Em um momento de cinismo quase risível, Krause afirma que essa ditadura imperialista “tem garantido a cooperação”. Contudo, ele próprio é forçado a reconhecer, ainda que timidamente, as “imposições do Norte Global”. Vejamos o que ele diz em outro trecho, que também merece destaque:
“A hipocrisia de muitas potências ocidentais era evidente — pregando democracia enquanto apoiavam golpes, defendendo mercados livres enquanto protegiam suas indústrias e promovendo direitos humanos enquanto ignoravam abusos cometidos por aliados.”
Aqui, Krause escancara a contradição de seu próprio argumento. Ele admite a hipocrisia do imperialismo — o mesmo que orquestrou golpes, sabotou economias e fechou os olhos para violações de direitos humanos em nome de seus interesses —, mas ainda assim insiste que o Brasil deve se curvar a essa ordem. Trata-se de uma hipocrisia dentro da hipocrisia: o autor reconhece que a “cooperação” sonhada nunca existiu no mundo real, mas finge que ela é um ideal a ser preservado.
O que existe, de fato, é um regime de força bruta, no qual as potências imperialistas — os EUA à frente — impõem sua dominação e colhem os frutos da “estabilidade” que defendem. Para países como o Brasil, essa estabilidade significa submissão, exploração e atraso.
Krause usa o termo da moda “Sul Global” para se referir às nações de desenvolvimento capitalista atrasado, mas sua proposta para essas nações é de uma subserviência abjeta. Ele está correto ao dizer que o recuo relativo dos EUA abre um espaço de ação, mas erra — ou melhor, mente — ao sugerir que a reação deve ser no sentido de sustentar a ordem imperialista. A lógica inatacável é outra: a crise do imperialismo é uma oportunidade histórica para os povos oprimidos. O Brasil, em particular, deve aprofundar essa crise, rompendo as correntes da ditadura dos monopólios e buscando uma soberania plena e verdadeira. Isso significa retomar a industrialização, barrar as privatizações, garantir que o País nunca mais se curve aos interesses das potências estrangeiras e construir uma economia capaz de se desenvolver e se defender sem interferências externas.
A alternativa de Krause — alinhar-se à Europa ou às “democracias avançadas” para preservar a “ordem baseada em regras” — é uma receita para a perpetuação do atraso. As regras de que ele fala foram escritas para servir o setor monopolista da burguesia dos países desenvolvidos, não aos povos atrasados. A verdadeira prosperidade do Brasil não virá de gestos de subserviência nem de uma fé cega no Direito Internacional moldado pelo imperialismo.

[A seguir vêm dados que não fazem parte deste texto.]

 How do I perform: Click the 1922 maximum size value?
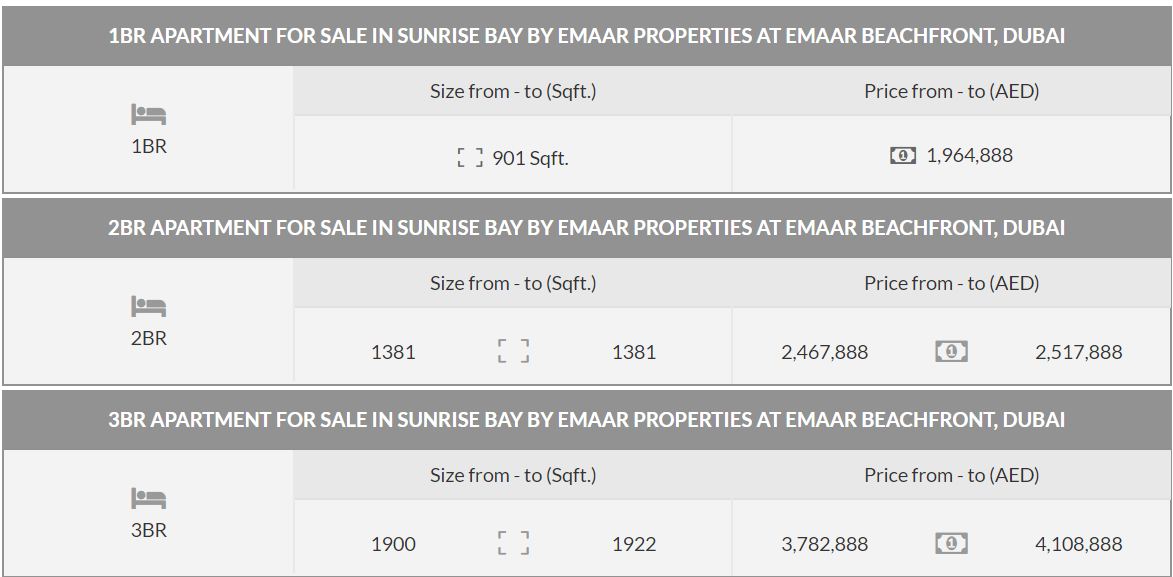[634, 544]
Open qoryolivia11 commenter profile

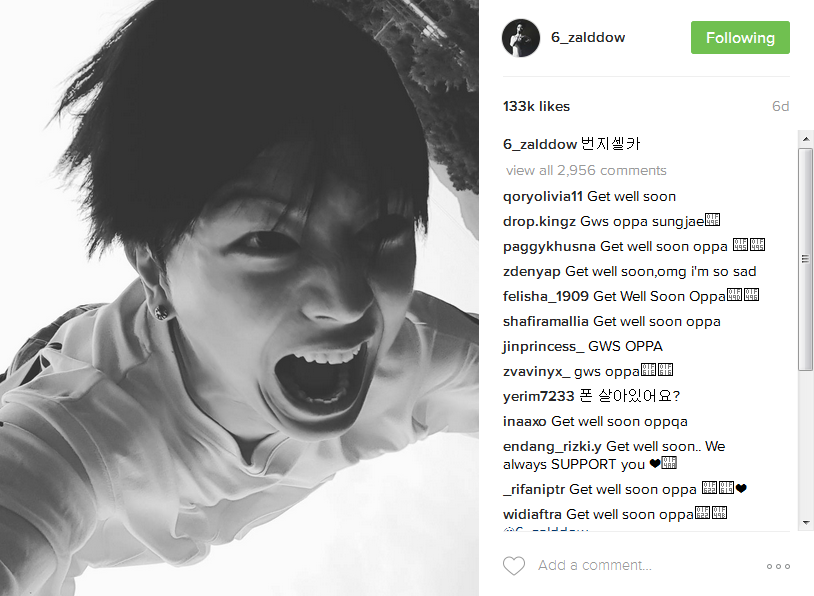(542, 197)
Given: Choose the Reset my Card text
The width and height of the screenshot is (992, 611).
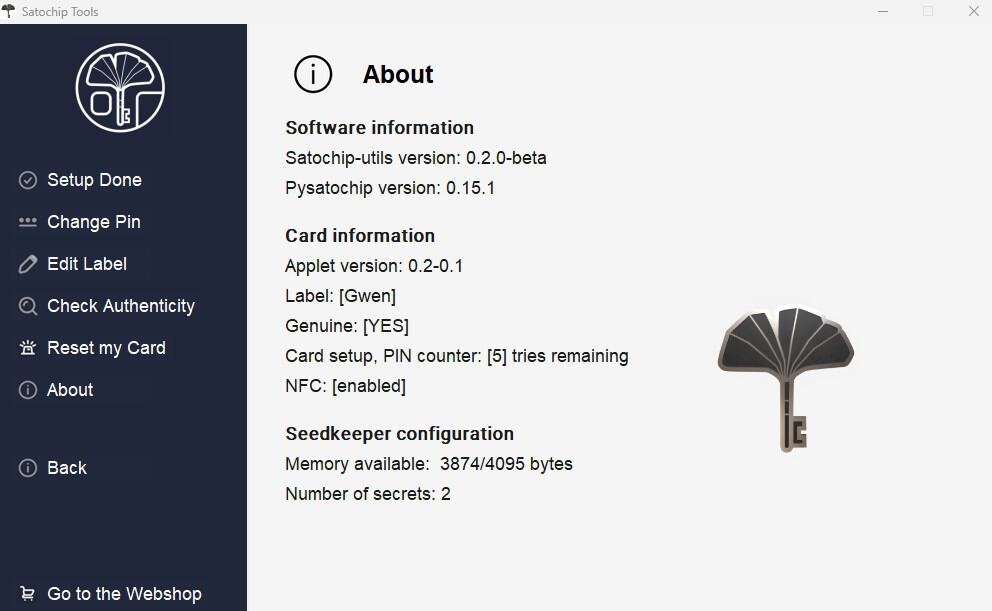Looking at the screenshot, I should click(x=106, y=348).
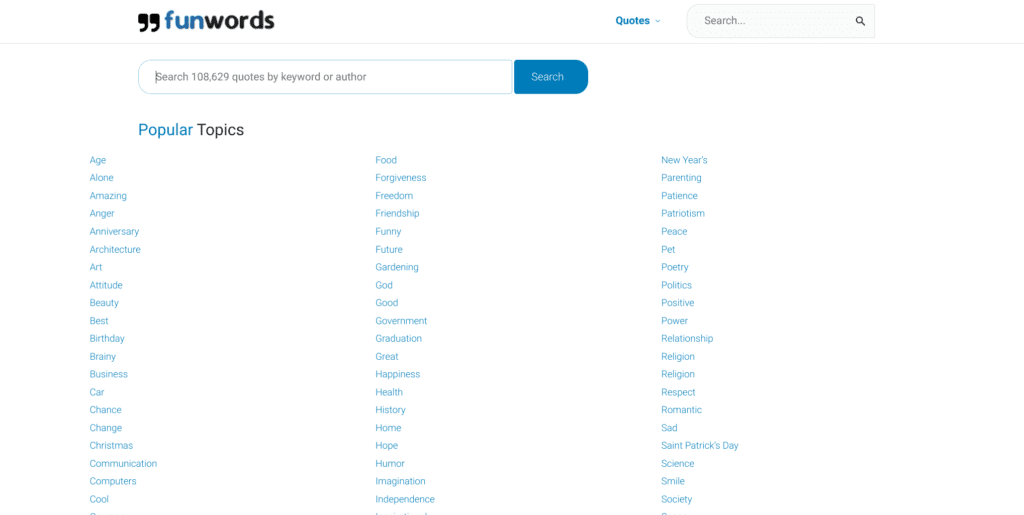
Task: Focus the quotes keyword search field
Action: pos(325,77)
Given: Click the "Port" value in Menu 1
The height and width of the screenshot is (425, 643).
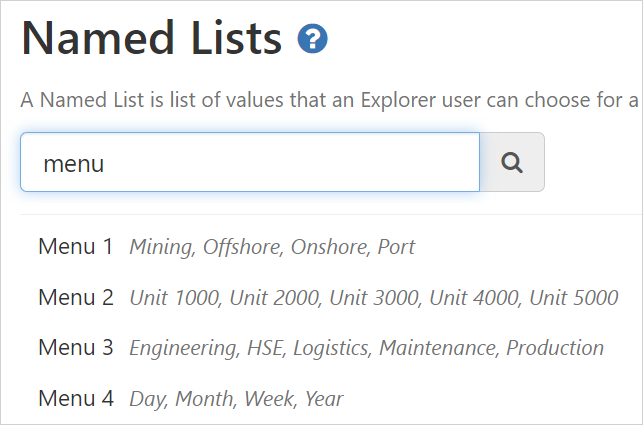Looking at the screenshot, I should (396, 247).
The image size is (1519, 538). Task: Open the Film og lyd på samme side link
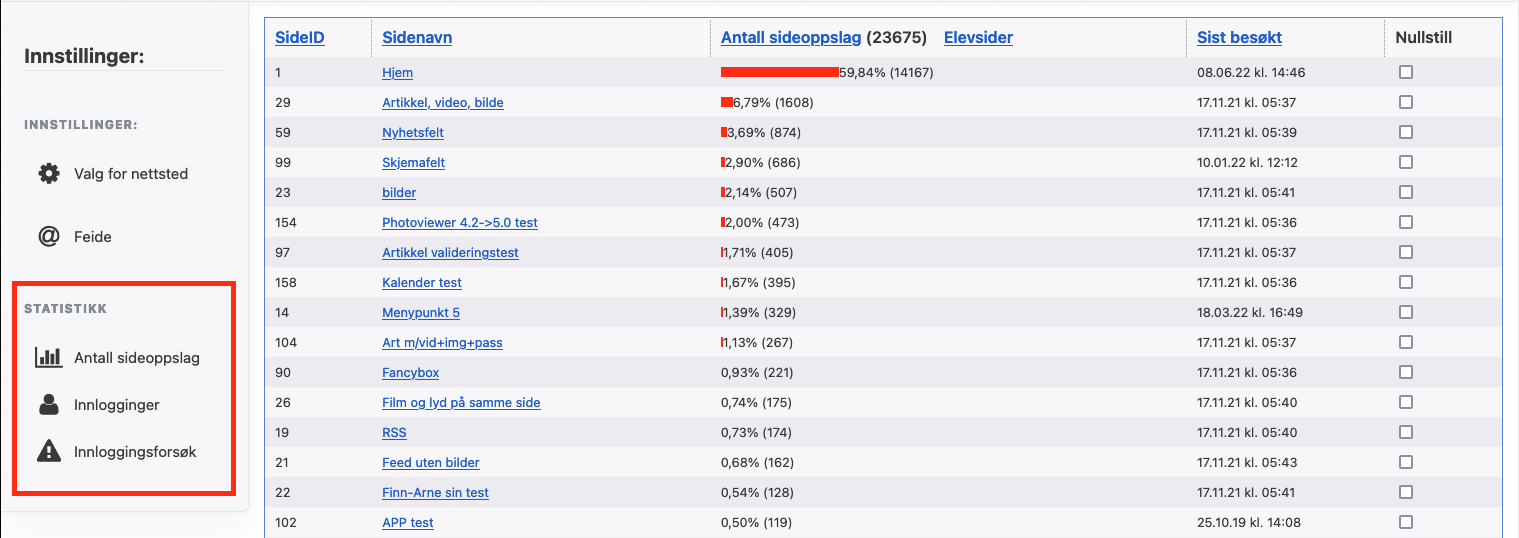tap(461, 402)
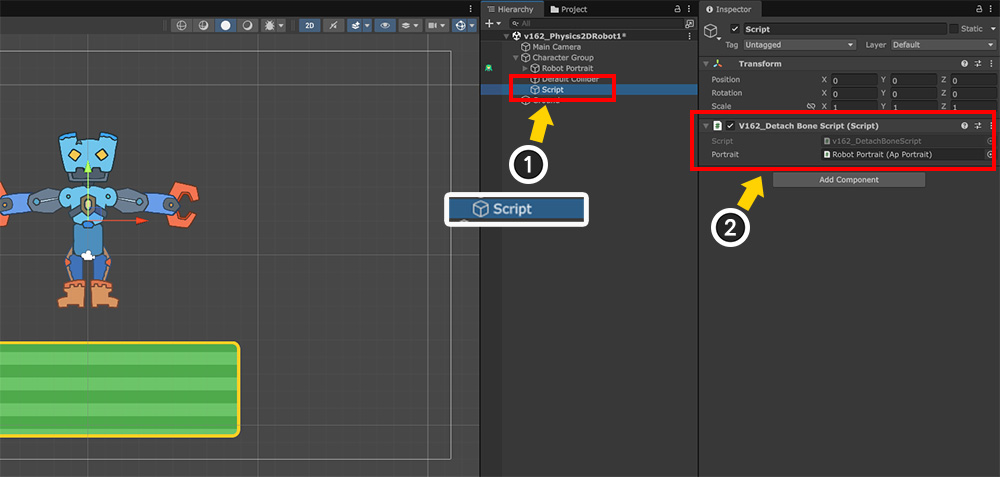Toggle 2D view mode in Scene toolbar
The height and width of the screenshot is (477, 1000).
pos(311,25)
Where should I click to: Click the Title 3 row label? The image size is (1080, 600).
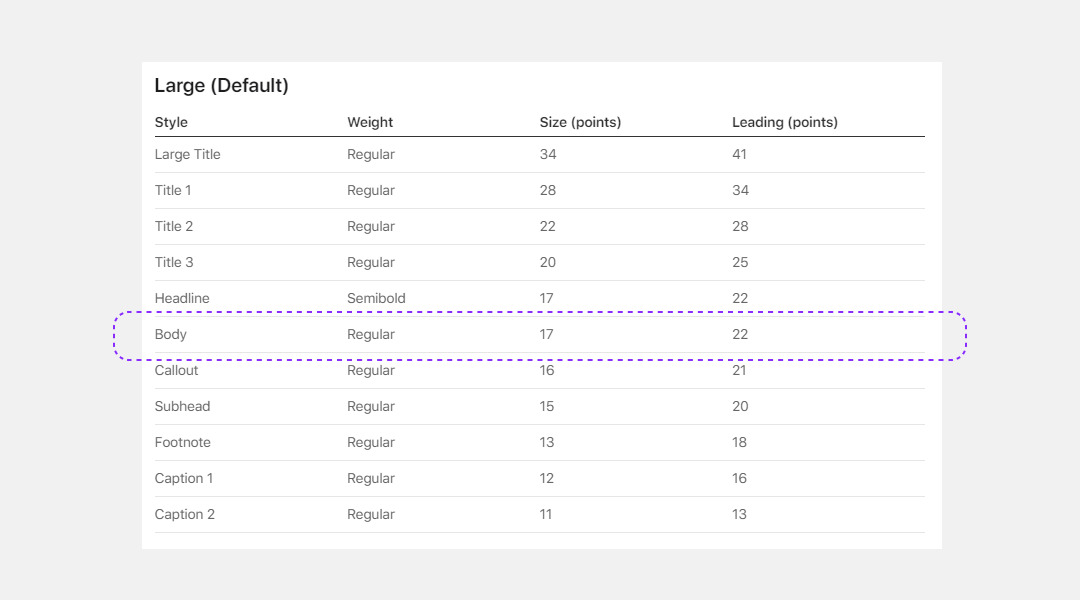(x=174, y=262)
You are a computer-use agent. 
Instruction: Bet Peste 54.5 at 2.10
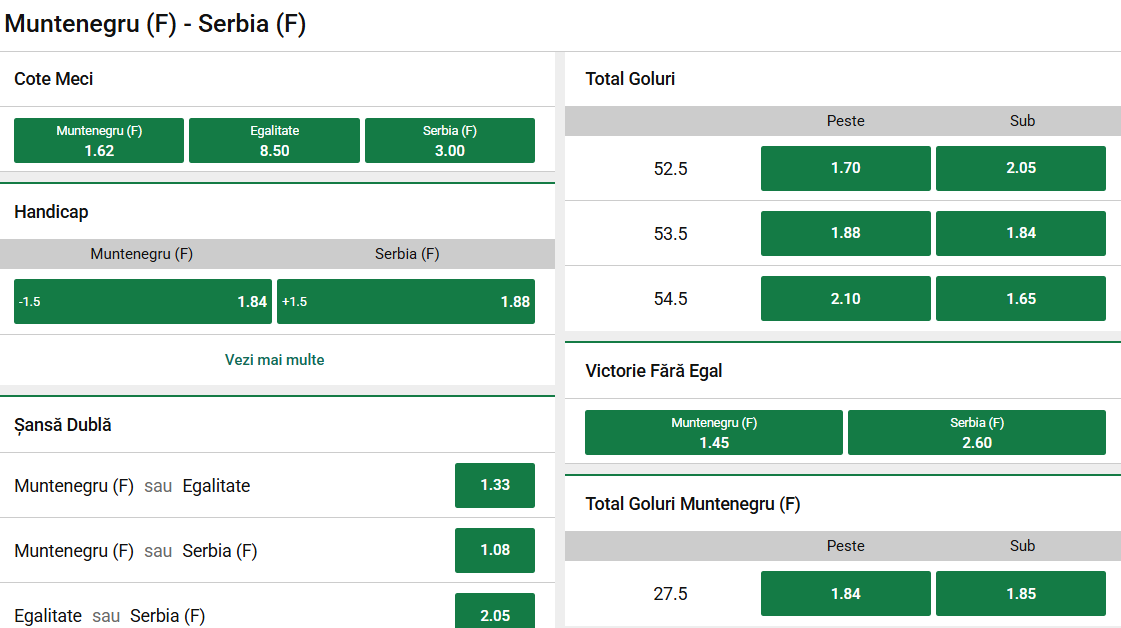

Virá da luta pela autodeterminação, da coragem de desafiar a ordem vigente e da construção de um projeto nacional que coloque o povo brasileiro, e não os bancos de Wall Street ou as multinacionais, como protagonista de seu destino.
Felipe Krause, com seu artigo, revela-se um típico intelectual pequeno-burguês: alguém que, desde o conforto de Oxford, prefere polir as botas do opressor a erguer a voz pelos oprimidos. Sua lógica é frágil porque ignora a realidade histórica e os interesses concretos do povo brasileiro. A crise do imperialismo não é uma ameaça a ser contornada com submissão, mas uma chance a ser agarrada com ousadia. O Brasil não precisa “estabilizar” o mundo dos monopólios: precisa se libertar dele.